Depending on your use case and patterns, OpenBSD may be completely useful or totally lacking; it doesn't have bluetooth, you're not going to be able to use proprietary software or play many games, and the smaller community and tighter security standards make the available pool of ported software smaller. However, it has great laptop support, an extremely cohesive and well-documented userland, and a very simple and easy install/upgrade process.
FreeBSD can basically replace Linux for any usecase except laptops, because it's power management kinda sucks. It has optional Linux binary compatibility, WINE, the bhyve hypervisor, ZFS support, FreeBSD jails, more ports than many Linux distros, and a decently cohesive userland. I far prefer OpenBSD for actual daily use, but FreeBSD is perfectly usable.
In general I follow the money. Even in Open Source, the things that work best are generally the things that have more people dumping money on it. Linux has soooo much more money poured to it they're not even in the same galaxy as BSD. I don't wanna have to go back to the early 2000's time of having to fight against broken graphics drivers or jumping 1000 hoops to have wireless or a touchpad working.
Been doing that for a long, long time, and never regretted it.
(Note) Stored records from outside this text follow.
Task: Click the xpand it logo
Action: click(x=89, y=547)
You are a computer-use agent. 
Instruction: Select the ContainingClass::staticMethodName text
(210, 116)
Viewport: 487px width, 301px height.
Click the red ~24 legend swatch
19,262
OpenBSD is just such a clean and straightforward system.
20 years ago, I used to run OpenBSD as the main OS on my desktop. I don't remember why I stopped and went back to Linux, but it was most likely both for hardware support reasons and for running binary only software. I later switched to MacOS exclusively for desktop purposes.
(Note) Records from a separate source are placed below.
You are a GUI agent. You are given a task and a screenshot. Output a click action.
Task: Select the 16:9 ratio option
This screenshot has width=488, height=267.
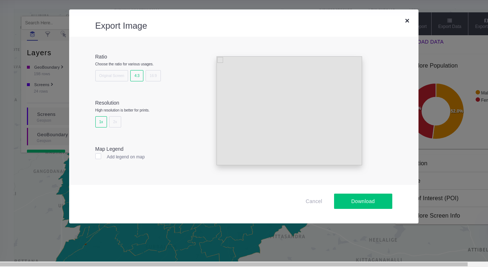pyautogui.click(x=153, y=76)
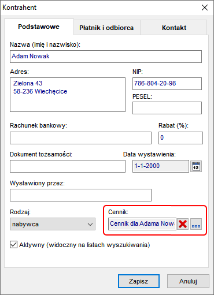The height and width of the screenshot is (295, 214).
Task: Clear the assigned Cennik with red X
Action: [x=183, y=224]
This last FreeBSD install was working perfectly, but my wifi card had a breaking bug so I went to Arch. I've been waiting for almost 3 years for Arch to break hard enough to need a reinstall so that I can go back to FreeBSD (now that the wifi card is fixed). But Arch just keeps on tickin'
I do like how simple and cohesive it is though. Things are super simple. No systemd, too. Also the community is small but very helpful. And the handbook and documentation is great. Plus ZFS is baked in.
I tried to run it on a laptop, but driver support lags behind Linux (which already lags Windows). Driver quality (which affects things like wifi connection stability) is also worse (anecdotally).
The major selling point of BSD seems to be servers. There are tons of interlocking security features like jails and capabilities built into the kernel.
Most of the issues I've had have been bugs in networking drivers, lack of graphics drivers can be hindering depending on use case. Most miserable experience of my life was trying an RDP session on DragonflyBSD with nothing but a generic framebuffer driver.
I am not opposed to putting NetBSD on retro machines, such as my Alpha, but the retrocomputing community tends to think I'm crazy for that.
It might not be ideal (performance wise, filesystem) but I don't have much time to learn and manage 3 different OSs (I do it in my spare time, ).
I actually deliberately familiarized myself with OpenBSD knowing that it was a clean and neat OS, so that I could gain useful knowledge and habits with moderate invested time, and be able to leverage it later on.
And I do almost never find myself running in circles trying to understand what's wrong, as I would with Linux back then.
> Mythical...
> Verdant fields...
I think you'd be best served with hobbitOS. ;)
Really if you want a proper desktop OS, though, you should look at Haiku.